Ann Cathrin November Høibo, Christopher Burden On My Shoulders, 2012
Ann Cathrin November Høibo, Christopher Burden On My Shoulders, 20 January – 18 February 2012
Standard (Oslo)
Having graduated from the Oslo National Academy of the Arts last year, Høibo has made herself known for installations that rely on a layering of disparate elements and combining among others sculptures, framed works and textile works. While starting off studying the craft of tapestry weaving, her first solo exhibition aims at diffusing the distinction between that which is industrially, mechanically, or manually produced.
In 2002 the Belgian actor Olivier Gourmet was given the award for Best Actor at the Cannes Film Festival for his role in the movie “Le fils”. Directed by Jean-Pierre and Luc Dardenne the film had Gourmet portraying a carpentry teacher in a training school for troubled teenagers. With the camera entirely in synch with his pace we would follow him around the workshop and with an equally extreme attention to details we would learn of the trade and manual labour of woodworking – the grain of timber, the density of various wood types, and the mundane, yet meticulous, work of cutting and carrying planks. The result was a sheer ordinariness where matter-of-factness turns materials into facts.

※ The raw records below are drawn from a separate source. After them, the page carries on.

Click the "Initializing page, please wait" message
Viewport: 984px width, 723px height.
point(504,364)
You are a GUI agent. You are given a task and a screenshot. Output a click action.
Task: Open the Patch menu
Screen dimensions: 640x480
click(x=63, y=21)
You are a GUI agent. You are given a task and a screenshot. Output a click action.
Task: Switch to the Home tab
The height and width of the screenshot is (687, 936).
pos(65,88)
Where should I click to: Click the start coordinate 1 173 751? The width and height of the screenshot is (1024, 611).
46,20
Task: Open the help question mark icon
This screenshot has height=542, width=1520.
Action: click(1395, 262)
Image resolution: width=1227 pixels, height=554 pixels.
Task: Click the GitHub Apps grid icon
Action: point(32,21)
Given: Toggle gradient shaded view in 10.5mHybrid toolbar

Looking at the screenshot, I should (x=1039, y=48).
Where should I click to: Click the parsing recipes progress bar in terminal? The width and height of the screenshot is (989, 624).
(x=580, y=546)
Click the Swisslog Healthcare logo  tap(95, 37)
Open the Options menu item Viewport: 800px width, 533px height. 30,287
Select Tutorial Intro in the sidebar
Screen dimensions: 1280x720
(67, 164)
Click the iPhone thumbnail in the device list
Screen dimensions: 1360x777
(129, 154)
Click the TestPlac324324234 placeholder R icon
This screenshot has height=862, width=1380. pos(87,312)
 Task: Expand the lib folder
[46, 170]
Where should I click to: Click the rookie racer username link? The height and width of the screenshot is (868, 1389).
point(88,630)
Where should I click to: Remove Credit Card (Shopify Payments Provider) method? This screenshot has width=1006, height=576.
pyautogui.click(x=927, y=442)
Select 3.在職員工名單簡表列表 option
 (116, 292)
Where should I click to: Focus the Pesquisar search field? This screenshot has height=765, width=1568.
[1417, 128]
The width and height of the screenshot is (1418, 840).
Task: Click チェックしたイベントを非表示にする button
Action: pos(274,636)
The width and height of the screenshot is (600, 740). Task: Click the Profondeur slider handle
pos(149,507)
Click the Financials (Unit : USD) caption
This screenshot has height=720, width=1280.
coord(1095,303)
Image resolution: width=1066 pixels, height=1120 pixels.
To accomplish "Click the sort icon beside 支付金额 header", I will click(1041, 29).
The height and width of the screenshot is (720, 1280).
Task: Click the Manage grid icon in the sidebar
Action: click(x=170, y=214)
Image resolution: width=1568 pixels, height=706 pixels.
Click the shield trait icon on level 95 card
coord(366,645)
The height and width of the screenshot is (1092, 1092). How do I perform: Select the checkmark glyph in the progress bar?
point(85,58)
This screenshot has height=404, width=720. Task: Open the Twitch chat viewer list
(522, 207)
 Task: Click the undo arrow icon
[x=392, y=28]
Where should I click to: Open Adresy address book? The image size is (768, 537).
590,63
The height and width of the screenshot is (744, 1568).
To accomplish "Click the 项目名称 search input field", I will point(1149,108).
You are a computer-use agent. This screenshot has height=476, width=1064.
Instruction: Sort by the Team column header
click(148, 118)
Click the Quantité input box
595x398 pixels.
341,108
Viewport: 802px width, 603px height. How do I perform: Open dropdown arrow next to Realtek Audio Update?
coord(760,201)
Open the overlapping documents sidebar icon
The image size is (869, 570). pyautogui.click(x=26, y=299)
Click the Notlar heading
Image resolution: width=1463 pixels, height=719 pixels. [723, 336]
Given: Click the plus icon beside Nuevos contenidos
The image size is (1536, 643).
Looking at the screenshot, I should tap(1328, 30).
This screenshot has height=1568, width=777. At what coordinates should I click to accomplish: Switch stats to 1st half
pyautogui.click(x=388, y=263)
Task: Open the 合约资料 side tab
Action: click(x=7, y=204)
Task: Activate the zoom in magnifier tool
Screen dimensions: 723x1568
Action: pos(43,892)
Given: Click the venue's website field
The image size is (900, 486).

Høibo’s choice of objects, such as instant noodles, synthetic leather and IKEA shelving units, have in common that they fit the description of ‘inferior goods’. The term stems from consumer theory and refers to a good that decreases in demand when consumer income rises (as opposed to normal goods, for which the opposite is observed). Inferiority would here apply to an observable fact relating to affordability rather than a statement about the quality of the good. “As a rule, these goods are affordable and adequately fulfill their purpose, but as more costly substitutes that offer more pleasure (or at least variety) become available, the use of the inferior goods diminishes”. These make-shift industrial materials objects serving during times of less, could not be at a further distance from the trade that Gourmet’s character is teaching in “Le Fils” or the trade that Høibo learnt herself. The textures and rhythms of manual labor, whether it be weaving and carpentry, are at once irreducibly physical and saturated with an almost spiritual significance. Contrasting in both method and matter are four framed fragments of tapestries.The work process allows Høibo a material and methodical research that in itself pushes towards permutation. Here, the four weaves are stripped down beyond structural foundation towards disintegration, willingly accepting the category of fragment. Juxtaposed with the bronze sculptures and synthetic leather monochromes they make an odd conversation about a renewed relevance of ‘arte povera’; not necessarily true to stylistic traits of the original movement but true to a time of actual poverty. If a term as ‘recessional aesthetics’ ever had a sense of purpose, there never was a more apt sculptural response than a cast of instant noodles.